Friday, April 17, 2009


Financial Market:

In economics, typically, the term market means the aggregate of possible buyers and sellers of a thing and the transactions between them.
The term "market" is sometimes used for what are more strictly exchanges, organizations that facilitate the trade in financial securities, e.g., a stock exchange or commodity exchange. This may be a physical location (like the NYSE) or an electronic system (like NASDAQ). Much trading of stocks takes place on an exchange; still, corporate actions (merger, spinoff) are outside an exchange, while any two companies or people, for whatever reason, may agree to sell stock from the one to the other without using an exchange.
Trading of currencies and bonds is largely on a bilateral basis, although some bonds trade on a stock exchange, and people are building electronic systems for these as well, similar to stock exchanges.
Financial markets can be domestic or they can be international.
Market participants:
Unlike a stock market, where all participants have access to the same prices, the foreign exchange market is divided into levels of access.
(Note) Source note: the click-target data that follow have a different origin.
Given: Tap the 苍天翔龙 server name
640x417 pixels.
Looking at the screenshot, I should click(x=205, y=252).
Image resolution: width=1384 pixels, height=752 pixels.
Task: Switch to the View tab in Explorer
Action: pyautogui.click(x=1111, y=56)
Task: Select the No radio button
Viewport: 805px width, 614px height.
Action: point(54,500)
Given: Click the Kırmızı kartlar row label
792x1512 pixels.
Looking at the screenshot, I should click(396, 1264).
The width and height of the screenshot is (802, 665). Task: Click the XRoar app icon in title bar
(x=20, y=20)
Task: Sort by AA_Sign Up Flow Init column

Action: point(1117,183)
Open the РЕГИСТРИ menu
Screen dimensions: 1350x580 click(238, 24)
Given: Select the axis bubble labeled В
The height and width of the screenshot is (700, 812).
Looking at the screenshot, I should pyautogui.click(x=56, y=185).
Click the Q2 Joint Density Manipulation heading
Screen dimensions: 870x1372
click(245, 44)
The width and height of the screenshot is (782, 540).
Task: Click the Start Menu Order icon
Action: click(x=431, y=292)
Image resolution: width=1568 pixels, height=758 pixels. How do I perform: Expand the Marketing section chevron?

At the top is the inter-bank market, which is made up of the largest investment banking firms. Within the inter-bank market, spreads, which are the difference between the bid and ask prices, are razor sharp and usually unavailable, and not known to players outside the inner circle. The difference between the bid and ask prices widens (from 0-1 pip to 1-2 pips for some currencies such as the EUR). This is due to volume. If a trader can guarantee large numbers of transactions for large amounts, they can demand a smaller difference between the bid and ask price, which is referred to as a better spread. The levels of access that make up the foreign exchange market are determined by the size of the “line” (the amount of money with which they are trading). The top-tier inter-bank market accounts for 53% of all transactions. After that there are usually smaller investment banks, followed by large multi-national corporations (which need to hedge risk and pay employees in different countries), large hedge funds, and even some of the retail FX-metal market makers. According to Galati and Melvin, “Pension funds, insurance companies, mutual funds, and other institutional investors have played an increasingly important role in financial markets in general, and in FX markets in particular, since the early 2000s.” (2004) In addition, he notes, “Hedge funds have grown markedly over the 2001–2004 period in terms of both number and overall size” Central banks also participate in the foreign exchange market to align currencies to their economic needs


Market size and liquidity
The foreign exchange market is unique because of its trading volumes, the extreme liquidity of the market, its geographical dispersion, its long trading hours: 24 hours a day except on weekends (from 22:00 UTC on Sunday until 22:00 UTC Friday), the variety of factors that affect exchange rates. the low margins of profit compared with other markets of fixed income (but profits can be high due to very large trading volumes) the use of leverage.